Water-soluble sensor systems capable of detecting pH changes through fluorescence resonance energy transfer (FRET) would simplify wet analyses because they would only require an ultraviolet–visible spectrophotometer. To this end, a group of Korean researchers synthesized a water-soluble polymeric chain with a donor fluorophor at one extremity and an acceptor fluorophor at the other (S. W. Hong et al. Chem. Mater. doi:10.1021/cm051663o; 2005). This polymeric chain is similar to a spring: when the pH is higher than 7 the chain is extended, but as the pH drops lower than 7, it immediately shrinks so that its two extremities become close and energy transfer between donor and acceptor is possible. Other pH-sensitive systems previously reported were based on polymeric chains that transition between the extended and the shrunk conformation in the pH range between 4 and 6, which is mostly irrelevant to biomedical applications.
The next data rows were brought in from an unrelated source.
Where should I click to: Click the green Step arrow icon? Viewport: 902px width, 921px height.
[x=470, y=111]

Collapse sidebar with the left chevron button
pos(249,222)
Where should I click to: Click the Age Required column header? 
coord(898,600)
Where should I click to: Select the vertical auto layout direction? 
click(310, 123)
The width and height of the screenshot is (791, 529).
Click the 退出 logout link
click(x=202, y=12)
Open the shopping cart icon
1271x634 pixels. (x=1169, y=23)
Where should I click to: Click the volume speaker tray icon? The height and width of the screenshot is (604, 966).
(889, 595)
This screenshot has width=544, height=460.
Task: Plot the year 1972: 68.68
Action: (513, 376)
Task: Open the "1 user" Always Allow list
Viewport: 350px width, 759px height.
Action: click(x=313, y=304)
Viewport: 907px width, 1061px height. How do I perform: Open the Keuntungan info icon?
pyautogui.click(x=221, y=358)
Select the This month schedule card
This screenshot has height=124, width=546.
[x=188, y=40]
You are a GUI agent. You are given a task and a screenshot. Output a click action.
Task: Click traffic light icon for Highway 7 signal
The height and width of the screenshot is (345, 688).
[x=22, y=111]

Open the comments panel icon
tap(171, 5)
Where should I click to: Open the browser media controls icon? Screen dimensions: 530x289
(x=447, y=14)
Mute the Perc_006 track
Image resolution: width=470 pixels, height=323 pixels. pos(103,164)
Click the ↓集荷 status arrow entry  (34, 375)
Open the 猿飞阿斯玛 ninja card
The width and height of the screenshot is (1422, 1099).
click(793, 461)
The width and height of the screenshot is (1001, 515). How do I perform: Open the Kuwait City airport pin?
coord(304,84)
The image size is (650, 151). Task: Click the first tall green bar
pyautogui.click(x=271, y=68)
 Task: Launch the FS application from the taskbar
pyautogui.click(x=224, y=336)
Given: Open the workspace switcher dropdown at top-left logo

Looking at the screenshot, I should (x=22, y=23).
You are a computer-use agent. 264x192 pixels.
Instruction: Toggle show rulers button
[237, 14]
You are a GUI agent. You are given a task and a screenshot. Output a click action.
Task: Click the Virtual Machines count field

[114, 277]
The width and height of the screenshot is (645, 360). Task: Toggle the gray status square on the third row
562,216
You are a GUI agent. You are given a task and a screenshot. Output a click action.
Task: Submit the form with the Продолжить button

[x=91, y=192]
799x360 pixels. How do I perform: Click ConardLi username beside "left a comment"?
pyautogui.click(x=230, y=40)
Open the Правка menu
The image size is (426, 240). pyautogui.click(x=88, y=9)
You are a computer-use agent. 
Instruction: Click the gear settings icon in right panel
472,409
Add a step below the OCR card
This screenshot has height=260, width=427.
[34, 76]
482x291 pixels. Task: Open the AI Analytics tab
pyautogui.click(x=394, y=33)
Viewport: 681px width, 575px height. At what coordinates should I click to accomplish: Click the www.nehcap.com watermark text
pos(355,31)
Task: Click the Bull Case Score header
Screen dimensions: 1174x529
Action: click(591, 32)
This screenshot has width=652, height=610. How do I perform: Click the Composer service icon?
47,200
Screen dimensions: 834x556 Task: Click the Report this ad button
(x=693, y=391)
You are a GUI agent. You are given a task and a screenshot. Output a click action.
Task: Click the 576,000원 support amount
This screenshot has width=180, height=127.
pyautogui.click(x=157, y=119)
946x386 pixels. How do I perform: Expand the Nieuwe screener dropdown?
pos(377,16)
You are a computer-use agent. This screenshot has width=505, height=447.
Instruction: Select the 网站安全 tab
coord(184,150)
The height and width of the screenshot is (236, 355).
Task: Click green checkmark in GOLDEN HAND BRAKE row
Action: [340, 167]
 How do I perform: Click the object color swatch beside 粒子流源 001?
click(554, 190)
The key feature in the new sensor that allowed the Korean group to observe the FRET signal at physiological pH was the precise polymerization of a well-defined chain containing sulphonamide groups — more acid than the carboxylate, sulphonate or sulphate groups used in earlier polymeric sensors.

Ordered melting

The solid–liquid interface plays an important role in many processes, such as crystal growth, solidification, lubrication and so on. Previous studies of such interfaces have involved indirect methods such as X-ray scattering. Now Wayne Kaplan and colleagues report a direct study of the solid–liquid interface of aluminium and single-crystalline alumina (α-Al203, sapphire) at the atomic scale using high-voltage atomic-resolution transmission electron microscopy and electron energy-loss spectroscopy (Science 310, 661–663; 2005). They found that on heating α-Al203 above the melting point of aluminium (660 °C), dissociation of the alumina is observed, followed by the formation of liquid drops of aluminium. During heating, real-time movies showed layer-by-layer growth of the crystal into the liquid by ledge migration. Also observed were reproducible periodic contrast perturbations both perpendicular and parallel to the surface, which proved to be due, in part, to the ordering of the liquid. These observations show that crystals can induce ordering in liquids, which may play an important role in wetting and liquid-phase epitaxial growth.

Simulating nanocrystals

Credit: COPYRIGHT (2005) APS

Silicon nanocrystals could prove to be important building blocks in the construction of thin-film solar cells. A widely used method for nanocrystal production is plasma-enhanced chemical vapour deposition (CVD). The physical mechanism underlying the crystal formation during this process is poorly understood, however. By using a combination of theoretical techniques, Holger Vach and Quentin Brulin investigate the formation of crystal structures in a CVD plasma reactor (Phys. Rev. Lett. 95, 165502; 2005). By varying the flux of atomic hydrogen within a molecular dynamic simulation of the CVD chamber, the authors are able to 'tune' the hydrogen content of the resulting silicon structures. At a hydrogen flux of one hydrogen atom for every two SiH4 molecules, cylindrical configurations of atoms are formed that exhibit a permanent dipole moment (see figure). Density functional theory calculations show that the dipole moments of these particles are approximately equal in strength to that of a water molecule, and are due to an off-centre silicon atom along the axis of the structure. The existence of this significant dipole moment allows the individual silicon clusters to self-assemble into longer nanowires, as has been observed experimentally.